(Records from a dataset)
★ ★ ★
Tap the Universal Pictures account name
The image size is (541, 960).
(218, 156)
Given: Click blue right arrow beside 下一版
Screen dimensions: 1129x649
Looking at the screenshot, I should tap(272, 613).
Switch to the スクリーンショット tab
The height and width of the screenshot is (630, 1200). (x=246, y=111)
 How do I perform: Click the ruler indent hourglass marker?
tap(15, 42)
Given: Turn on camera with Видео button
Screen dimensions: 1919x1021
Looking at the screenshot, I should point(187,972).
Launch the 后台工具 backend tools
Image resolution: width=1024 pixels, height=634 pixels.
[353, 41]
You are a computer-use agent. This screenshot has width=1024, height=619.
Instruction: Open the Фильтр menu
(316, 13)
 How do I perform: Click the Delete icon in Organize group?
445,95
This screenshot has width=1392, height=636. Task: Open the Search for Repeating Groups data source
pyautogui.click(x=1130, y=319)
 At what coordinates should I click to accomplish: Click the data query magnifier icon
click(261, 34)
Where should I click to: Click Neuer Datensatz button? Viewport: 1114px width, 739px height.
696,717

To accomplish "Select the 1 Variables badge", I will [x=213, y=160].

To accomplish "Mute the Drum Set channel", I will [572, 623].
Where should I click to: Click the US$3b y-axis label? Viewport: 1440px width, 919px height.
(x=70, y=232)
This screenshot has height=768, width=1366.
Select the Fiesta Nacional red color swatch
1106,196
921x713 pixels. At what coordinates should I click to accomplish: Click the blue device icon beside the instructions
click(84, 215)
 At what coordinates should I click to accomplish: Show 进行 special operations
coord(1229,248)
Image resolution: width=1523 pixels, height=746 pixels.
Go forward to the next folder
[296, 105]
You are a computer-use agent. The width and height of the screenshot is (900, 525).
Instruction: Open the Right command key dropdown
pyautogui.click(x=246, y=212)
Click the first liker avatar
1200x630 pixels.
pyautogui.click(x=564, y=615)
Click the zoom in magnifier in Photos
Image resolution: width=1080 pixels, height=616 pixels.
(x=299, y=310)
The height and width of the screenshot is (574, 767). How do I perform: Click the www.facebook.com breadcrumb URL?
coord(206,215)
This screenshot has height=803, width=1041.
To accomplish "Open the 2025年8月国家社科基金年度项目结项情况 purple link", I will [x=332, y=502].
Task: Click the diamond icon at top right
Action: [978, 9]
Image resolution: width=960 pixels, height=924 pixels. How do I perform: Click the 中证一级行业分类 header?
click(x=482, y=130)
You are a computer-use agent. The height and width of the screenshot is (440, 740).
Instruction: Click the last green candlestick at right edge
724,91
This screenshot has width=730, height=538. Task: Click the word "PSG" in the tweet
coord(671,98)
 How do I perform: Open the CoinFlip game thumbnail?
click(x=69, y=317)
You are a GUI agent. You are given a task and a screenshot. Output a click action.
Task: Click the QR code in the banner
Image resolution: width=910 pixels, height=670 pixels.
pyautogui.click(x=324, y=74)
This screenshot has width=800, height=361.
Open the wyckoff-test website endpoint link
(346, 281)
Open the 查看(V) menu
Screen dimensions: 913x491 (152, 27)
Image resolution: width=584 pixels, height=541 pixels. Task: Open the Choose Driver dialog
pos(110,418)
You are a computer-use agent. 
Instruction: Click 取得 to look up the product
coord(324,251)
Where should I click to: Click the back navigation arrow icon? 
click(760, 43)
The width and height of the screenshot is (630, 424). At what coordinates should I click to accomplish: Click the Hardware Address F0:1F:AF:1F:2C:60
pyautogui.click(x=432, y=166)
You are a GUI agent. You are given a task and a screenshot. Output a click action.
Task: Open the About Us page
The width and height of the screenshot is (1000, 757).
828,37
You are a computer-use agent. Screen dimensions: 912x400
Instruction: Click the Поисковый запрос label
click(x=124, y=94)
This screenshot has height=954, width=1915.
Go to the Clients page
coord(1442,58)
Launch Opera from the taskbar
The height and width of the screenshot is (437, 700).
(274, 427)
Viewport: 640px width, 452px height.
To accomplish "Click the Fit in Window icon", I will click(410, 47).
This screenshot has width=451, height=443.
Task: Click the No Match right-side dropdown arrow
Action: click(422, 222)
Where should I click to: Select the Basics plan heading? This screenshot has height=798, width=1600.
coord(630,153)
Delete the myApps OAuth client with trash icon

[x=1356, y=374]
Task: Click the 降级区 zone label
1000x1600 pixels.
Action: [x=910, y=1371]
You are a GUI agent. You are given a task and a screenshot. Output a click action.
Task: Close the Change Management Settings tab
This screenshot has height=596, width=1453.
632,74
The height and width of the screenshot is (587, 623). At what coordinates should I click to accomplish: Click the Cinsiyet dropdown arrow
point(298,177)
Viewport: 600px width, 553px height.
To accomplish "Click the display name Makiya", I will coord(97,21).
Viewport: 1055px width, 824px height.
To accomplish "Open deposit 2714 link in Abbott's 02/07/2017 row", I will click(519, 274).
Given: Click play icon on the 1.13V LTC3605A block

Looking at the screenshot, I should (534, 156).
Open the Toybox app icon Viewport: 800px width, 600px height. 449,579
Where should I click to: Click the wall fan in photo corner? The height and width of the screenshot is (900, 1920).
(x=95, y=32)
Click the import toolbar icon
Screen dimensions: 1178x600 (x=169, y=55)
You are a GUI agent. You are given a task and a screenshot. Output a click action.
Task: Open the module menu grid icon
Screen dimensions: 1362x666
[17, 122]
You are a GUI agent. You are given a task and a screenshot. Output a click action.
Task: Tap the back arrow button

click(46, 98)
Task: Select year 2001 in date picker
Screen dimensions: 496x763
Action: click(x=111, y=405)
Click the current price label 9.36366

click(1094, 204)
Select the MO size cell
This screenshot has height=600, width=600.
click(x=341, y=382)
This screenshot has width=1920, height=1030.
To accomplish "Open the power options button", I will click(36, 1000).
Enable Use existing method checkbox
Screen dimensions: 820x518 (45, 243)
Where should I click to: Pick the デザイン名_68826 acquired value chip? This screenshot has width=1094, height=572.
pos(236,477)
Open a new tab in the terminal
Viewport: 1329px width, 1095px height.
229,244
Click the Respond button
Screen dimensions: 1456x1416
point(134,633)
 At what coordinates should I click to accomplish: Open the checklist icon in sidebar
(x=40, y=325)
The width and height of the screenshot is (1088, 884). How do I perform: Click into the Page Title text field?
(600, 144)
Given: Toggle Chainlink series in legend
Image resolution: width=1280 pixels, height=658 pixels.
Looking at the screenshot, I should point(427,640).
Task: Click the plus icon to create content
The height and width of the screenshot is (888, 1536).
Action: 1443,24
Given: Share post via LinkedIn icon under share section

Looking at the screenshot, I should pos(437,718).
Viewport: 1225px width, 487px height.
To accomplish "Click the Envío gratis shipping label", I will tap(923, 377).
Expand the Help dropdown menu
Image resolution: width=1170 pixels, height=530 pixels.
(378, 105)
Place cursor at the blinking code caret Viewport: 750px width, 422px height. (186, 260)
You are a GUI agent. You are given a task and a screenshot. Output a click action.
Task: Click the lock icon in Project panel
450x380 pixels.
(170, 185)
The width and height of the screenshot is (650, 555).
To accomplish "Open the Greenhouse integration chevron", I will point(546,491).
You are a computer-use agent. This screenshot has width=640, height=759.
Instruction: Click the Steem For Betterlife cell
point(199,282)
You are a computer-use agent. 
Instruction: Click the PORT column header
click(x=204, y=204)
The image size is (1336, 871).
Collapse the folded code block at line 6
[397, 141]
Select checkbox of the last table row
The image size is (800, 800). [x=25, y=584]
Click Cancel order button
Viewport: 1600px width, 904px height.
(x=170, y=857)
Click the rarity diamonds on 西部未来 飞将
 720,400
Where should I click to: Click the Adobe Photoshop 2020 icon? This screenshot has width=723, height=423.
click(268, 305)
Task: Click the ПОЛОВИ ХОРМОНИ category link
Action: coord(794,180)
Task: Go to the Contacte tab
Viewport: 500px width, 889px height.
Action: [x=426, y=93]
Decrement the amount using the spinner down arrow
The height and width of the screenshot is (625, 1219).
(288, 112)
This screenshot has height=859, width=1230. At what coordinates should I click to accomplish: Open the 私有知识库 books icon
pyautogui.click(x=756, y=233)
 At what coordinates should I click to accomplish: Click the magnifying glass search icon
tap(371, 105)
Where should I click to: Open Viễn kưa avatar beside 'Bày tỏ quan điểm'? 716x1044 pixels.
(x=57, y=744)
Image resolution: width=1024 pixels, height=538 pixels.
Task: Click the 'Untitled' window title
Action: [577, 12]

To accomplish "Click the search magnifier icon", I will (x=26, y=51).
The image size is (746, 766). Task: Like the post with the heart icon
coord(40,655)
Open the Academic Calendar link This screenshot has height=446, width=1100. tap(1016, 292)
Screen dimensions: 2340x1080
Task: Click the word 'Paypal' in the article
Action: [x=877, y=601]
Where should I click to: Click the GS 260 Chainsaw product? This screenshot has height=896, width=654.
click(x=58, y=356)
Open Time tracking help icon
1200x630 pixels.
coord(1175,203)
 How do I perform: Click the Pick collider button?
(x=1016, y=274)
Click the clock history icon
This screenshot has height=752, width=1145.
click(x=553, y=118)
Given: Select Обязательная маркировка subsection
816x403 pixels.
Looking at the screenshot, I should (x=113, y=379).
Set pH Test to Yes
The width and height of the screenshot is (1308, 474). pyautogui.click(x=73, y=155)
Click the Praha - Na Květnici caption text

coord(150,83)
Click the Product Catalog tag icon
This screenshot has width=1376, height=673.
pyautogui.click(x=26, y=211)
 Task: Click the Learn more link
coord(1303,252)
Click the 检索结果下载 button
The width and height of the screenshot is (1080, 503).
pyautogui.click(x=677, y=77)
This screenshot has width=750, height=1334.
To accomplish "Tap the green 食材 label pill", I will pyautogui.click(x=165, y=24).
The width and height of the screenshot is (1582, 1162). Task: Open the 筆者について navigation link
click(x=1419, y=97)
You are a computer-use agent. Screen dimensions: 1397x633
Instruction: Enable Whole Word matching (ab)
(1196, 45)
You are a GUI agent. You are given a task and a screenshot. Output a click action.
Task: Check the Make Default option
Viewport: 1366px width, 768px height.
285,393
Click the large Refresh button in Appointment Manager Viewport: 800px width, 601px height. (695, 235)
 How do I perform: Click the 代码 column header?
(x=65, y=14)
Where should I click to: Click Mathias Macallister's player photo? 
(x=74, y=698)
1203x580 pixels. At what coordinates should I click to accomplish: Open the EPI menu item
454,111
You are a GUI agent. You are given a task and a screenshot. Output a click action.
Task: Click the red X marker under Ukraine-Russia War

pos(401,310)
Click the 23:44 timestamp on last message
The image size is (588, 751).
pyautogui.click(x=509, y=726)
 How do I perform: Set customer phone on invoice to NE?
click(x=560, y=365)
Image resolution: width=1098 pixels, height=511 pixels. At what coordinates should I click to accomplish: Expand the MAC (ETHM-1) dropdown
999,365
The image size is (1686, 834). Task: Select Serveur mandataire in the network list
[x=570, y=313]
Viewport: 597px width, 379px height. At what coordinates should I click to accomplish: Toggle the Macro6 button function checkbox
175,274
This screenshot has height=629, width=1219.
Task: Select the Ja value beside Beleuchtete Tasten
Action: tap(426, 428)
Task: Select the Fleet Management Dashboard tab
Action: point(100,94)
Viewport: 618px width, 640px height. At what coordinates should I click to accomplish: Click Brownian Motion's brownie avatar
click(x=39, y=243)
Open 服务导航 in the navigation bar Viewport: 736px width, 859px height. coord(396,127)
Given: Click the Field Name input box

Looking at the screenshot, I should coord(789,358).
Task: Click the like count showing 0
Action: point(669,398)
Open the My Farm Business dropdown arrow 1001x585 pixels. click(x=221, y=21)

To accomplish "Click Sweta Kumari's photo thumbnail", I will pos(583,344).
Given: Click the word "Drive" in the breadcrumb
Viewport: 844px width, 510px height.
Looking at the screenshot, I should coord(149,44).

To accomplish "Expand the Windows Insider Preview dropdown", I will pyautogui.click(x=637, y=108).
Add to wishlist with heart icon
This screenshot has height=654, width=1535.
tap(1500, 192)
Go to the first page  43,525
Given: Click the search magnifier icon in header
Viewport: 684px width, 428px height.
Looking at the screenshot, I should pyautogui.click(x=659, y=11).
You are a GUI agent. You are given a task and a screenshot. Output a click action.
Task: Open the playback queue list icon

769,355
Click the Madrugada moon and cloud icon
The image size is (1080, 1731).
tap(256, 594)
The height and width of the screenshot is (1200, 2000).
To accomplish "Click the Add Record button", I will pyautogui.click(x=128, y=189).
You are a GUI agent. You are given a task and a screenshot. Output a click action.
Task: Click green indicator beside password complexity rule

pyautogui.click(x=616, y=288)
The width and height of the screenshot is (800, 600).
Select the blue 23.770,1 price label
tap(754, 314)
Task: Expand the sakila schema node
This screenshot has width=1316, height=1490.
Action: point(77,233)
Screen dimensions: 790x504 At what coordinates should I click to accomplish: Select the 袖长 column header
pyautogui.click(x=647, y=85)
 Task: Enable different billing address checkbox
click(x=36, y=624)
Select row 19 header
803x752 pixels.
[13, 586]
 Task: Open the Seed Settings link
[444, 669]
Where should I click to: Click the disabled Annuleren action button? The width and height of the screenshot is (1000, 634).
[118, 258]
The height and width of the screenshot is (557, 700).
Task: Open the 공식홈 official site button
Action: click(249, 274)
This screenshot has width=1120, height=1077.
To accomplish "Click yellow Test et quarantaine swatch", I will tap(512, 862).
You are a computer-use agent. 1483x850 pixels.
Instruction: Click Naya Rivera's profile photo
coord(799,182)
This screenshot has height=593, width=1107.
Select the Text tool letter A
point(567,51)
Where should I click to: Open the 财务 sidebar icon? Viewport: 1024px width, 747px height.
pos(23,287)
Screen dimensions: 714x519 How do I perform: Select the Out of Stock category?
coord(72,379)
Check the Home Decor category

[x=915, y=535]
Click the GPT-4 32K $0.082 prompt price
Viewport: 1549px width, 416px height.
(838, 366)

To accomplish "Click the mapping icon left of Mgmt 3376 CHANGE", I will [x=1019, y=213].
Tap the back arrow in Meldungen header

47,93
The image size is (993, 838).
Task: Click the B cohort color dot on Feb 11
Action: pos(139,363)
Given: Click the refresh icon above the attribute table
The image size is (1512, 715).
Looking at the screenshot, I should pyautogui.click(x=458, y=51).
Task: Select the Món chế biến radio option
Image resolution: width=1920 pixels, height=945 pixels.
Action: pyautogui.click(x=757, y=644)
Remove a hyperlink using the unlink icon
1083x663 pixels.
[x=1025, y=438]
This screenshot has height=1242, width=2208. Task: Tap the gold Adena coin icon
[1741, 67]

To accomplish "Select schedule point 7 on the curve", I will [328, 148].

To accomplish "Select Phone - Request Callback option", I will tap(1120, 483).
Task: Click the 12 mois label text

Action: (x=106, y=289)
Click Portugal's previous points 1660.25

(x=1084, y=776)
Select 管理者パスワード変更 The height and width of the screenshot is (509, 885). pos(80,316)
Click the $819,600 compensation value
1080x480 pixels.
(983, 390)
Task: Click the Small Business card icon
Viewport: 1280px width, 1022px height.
★ ★ ★
### EXERCISE:
Collect every line from the records above that contains the word "Business".

### YOUR RESPONSE:
Open the My Farm Business dropdown arrow 1001x585 pixels. click(x=221, y=21)
Task: Click the Small Business card icon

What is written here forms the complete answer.